HeartLogic relies on a number of sensors within the implant that provide data on heart sounds, heart rate, breathing rate and volume, thoracic impedance, as well as the patient’s current physical activity levels. Of particular curiosity to us is the fact that the Resonate implants actually listen to heart sounds, which would imply that there’s some sort of microphone inside these devices. According to Boston Scientific, the HeartLogic alert system has shown to have a sensitivity of 70% detecting worsening heart failure and sometimes predicting serious cardiac events many weeks before they happen. In a recent study, it issued a warning on median 34 days before such events happened.
With the help of multi-electrode leads, the Resonate implants also provide SmartCRT Technology that offers options to pace different parts of the heart in different ways. The devices can be set to deliver different pacing signals depending on the patient’s time and location, and other parameters. A smart battery management system helps to adjust the signals to get the most out of the onboard battery without limiting the device’s capabilities.

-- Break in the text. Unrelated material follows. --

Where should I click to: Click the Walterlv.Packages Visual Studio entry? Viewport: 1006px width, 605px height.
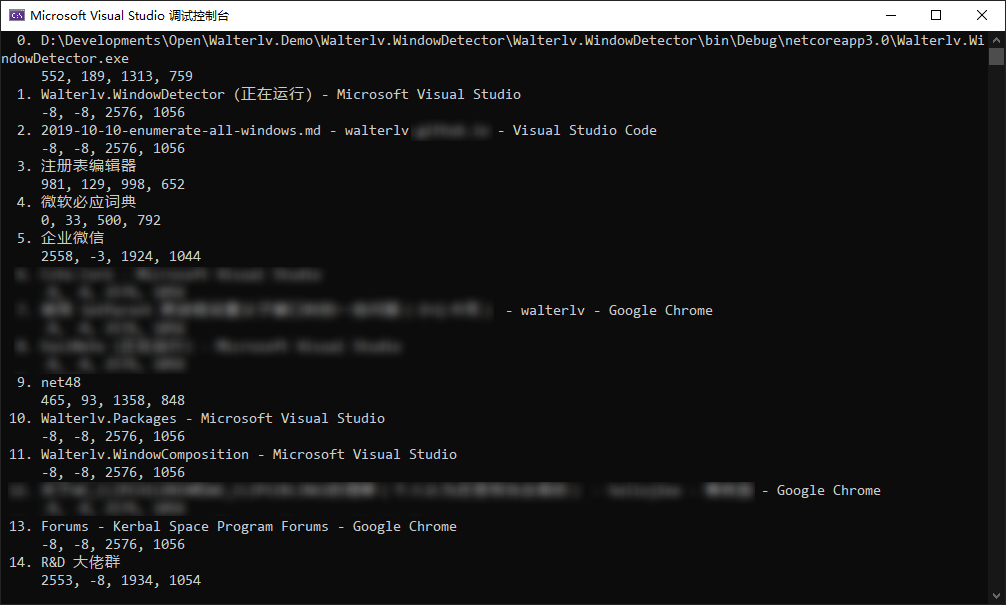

Finally, many of the Resonate devices are also safe to go inside MRI machines up to 1.5 Tesla, as long as precautions are taken. This lets patients continue to receive magnetic resonance scans following implantation, an important option to keep open for patients with heart failure.
From Boston Scientific:
This capability extends beyond the Resonate family and includes those patients who were previously implanted with AUTOGEN™, DYNAGEN™, INOGEN™ ICD and CRT-D devices. MRI approval was based on clinical trial results from the global ENABLE MRI study, which was completed earlier this year.
The company recently began enrolling patients in the MANAGE-HF study to evaluate further the HeartLogic Diagnostic and has initiated a series of clinical trials to demonstrate improved response to CRT therapy with the SmartCRT Technology.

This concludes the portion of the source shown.